Nesta semana, o The New York Times publicou um estudo elaborado pelo Real Madrid sobre a possibilidade do clube, pela primeira vez em sua história, abrir seu capital e permitir a entrada de investidores por meio da emissão de cotas. Fundado em 1902 e tradicionalmente estruturado sob o modelo associativo, o clube cogita realizar um IPO (oferta pública inicial de ações).
Apesar de figurar entre as instituições esportivas mais poderosas e rentáveis do mundo, o Real Madrid não ignora a crescente presença de grandes grupos de investimento no futebol europeu. Casos como os do Manchester City, Paris Saint-Germain e Liverpool reacendem o debate sobre a competitividade dos clubes associativos diante dos vultosos aportes financeiros realizados por conglomerados internacionais.
O The New York Times menciona, inclusive, a possibilidade de o Real Madrid adotar o modelo “50+1”, utilizado na liga alemã (Bundesliga). Esse sistema assegura que, no mínimo, 51% das cotas permaneçam sob controle da entidade associativa, impedindo que investidores externos exerçam poder decisório em matérias esportivas. Caso o projeto avance, é provável que o clube opte por instrumentos como ações preferenciais sem direito a voto, títulos participativos ou fundos de investimento desportivo, mecanismos que viabilizam a captação de recursos sem a perda de controle sobre as decisões estratégicas.
Do ponto de vista jurídico e regulatório, a abertura de capital exigiria do Real Madrid uma série de transformações.

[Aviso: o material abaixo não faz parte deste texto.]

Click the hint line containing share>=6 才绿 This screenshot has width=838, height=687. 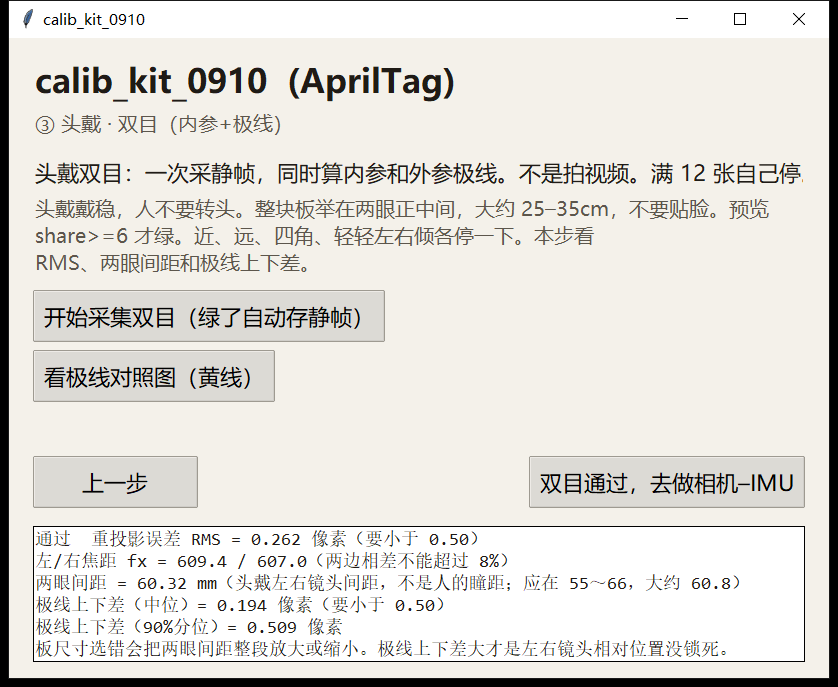pos(314,236)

O clube teria que promover uma reforma estatutária, cuja aprovação pelos associados é condição indispensável; e eventualmente converter parte de sua estrutura jurídica de associação para Sociedad Anónima Deportiva (SAD).
Além disso, a legislação espanhola impõe o registro junto à Comisión Nacional del Mercado de Valores (CNMV), o clube deverá também cumprir todas as normas do mercado financeiro aplicáveis às companhias listadas na bolsa de valores espanhola.
Embora a FIFA não regulamente diretamente a abertura de capital de clubes, suas normas sobre Fair Play financeiro e governança exigem transparência contábil e compliance financeiro, por meio do sistema parecido com o Clearing House, tais princípios também são reforçados pela UEFA, Nesse sentido, a UEFA, por sua vez, dispõe de regulamentação específica acerca da emissão de ações, abertura de capital e divulgação de instrumentos financeiros.
No documento UEFA Club Licensing and Financial Sustainability Regulations (2022), determina-se que os clubes devem divulgar informações detalhadas sobre o capital social emitido no período (share capital issued during the reporting period), incluindo número e tipo de ações, montante levantado e justificativa para a emissão de novos títulos.
Em termos práticos, caso o Real Madrid avance para uma “Equity Participation by External Investors”, deverá:
1. Comunicar à UEFA e à LaLiga toda alteração de controle societário ou emissão de capital (arts. 47–51 e Anexo F);
2. Comprovar sustentabilidade financeira (arts. 66–67);
3. Garantir que o novo investidor não viole a regra de propriedade múltipla (art. 5);
4. Manter sua estrutura jurídica em conformidade com a legislação espanhola e os princípios de integridade e transparência exigidos pela UEFA. Caso o movimento se concretize, representará um marco não apenas para o Real Madrid, mas para o futebol mundial. A abertura de capital, se conduzida com rigor técnico e transparência, pode inaugurar uma nova era de governança, sustentabilidade e profissionalização no esporte. O Real Madrid, que sempre esteve à frente de seu tempo dentro de campo, poderá agora elevar ainda mais o seu nível de competitividade, impactando e beneficiando o futebol global.